ECLI:NL:CRVB:2015:3232
Centrale Raad van Beroep
- Hoger beroep
- Rechtspraak.nl
Terugvordering van een persoonsgebonden budget (pgb) door het Zorgkantoor op basis van onvoldoende verantwoording
In deze zaak gaat het om de terugvordering van een persoonsgebonden budget (pgb) door het Zorgkantoor Amersfoort. Appellante, als erfgenaam van [naam], had in 2009 een pgb van € 31.870,38 ontvangen voor verschillende zorgfuncties. Na een controle door het Zorgkantoor werd vastgesteld dat de verantwoording van de besteding van het pgb niet volledig was. Het Zorgkantoor besloot op 19 oktober 2012 het pgb te verlagen tot € 22.309,68 en een bedrag van € 9.082,64 terug te vorderen. Appellante ging in beroep tegen deze beslissing, maar de rechtbank verklaarde het beroep ongegrond.
In hoger beroep voerde appellante aan dat de verantwoording op de formulieren een totaalbedrag van € 28.817,68 vermeldde, wat volgens haar voldoende was om het volledige pgb te rechtvaardigen. De Centrale Raad van Beroep oordeelde echter dat appellante niet had voldaan aan de verplichtingen die aan het pgb waren verbonden, zoals vastgelegd in de Regeling subsidies AWBZ. De Raad benadrukte dat het Zorgkantoor de mogelijkheid had geboden om de verantwoording te onderbouwen, maar dat appellante dit niet had gedaan met de vereiste bewijsstukken.

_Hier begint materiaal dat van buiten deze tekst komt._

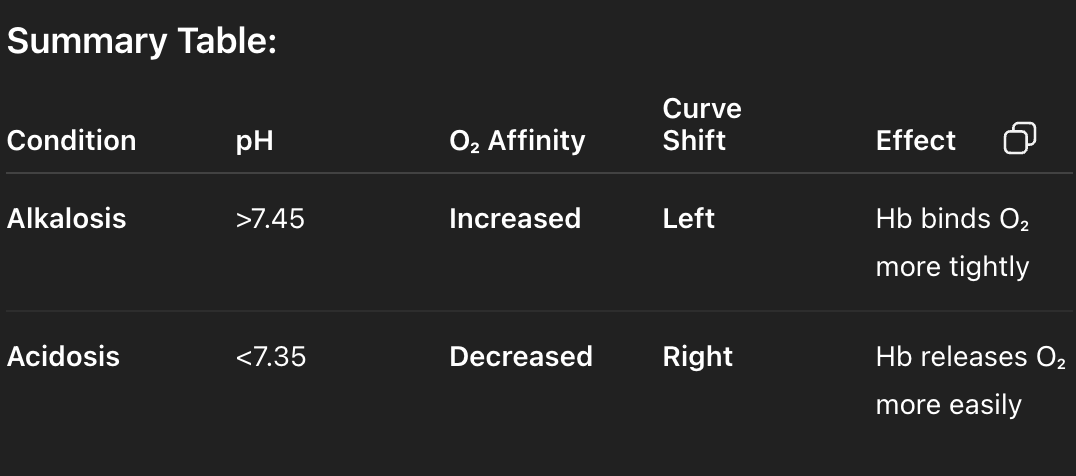Select the Effect column header
The image size is (1076, 476).
click(915, 141)
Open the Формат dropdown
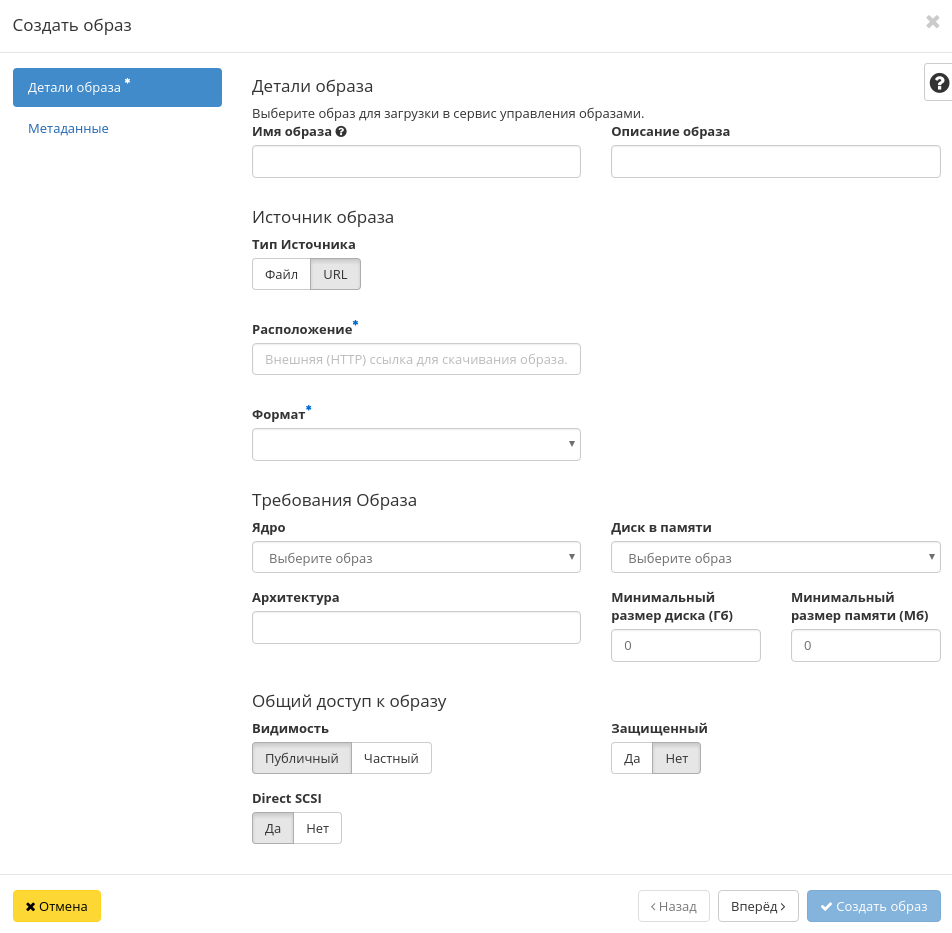This screenshot has height=933, width=952. coord(416,444)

De Raad bevestigde dat het Zorgkantoor bevoegd was om het pgb lager vast te stellen en dat de terugvordering van het onverschuldigd betaalde bedrag van € 4.969,11 gerechtvaardigd was. De omstandigheden die appellante aanvoerde, zoals financiële problemen door de terugvordering, waren niet voldoende om het Zorgkantoor te beletten om tot terugvordering over te gaan. De uitspraak van de rechtbank werd bevestigd, en er werd geen proceskostenveroordeling opgelegd.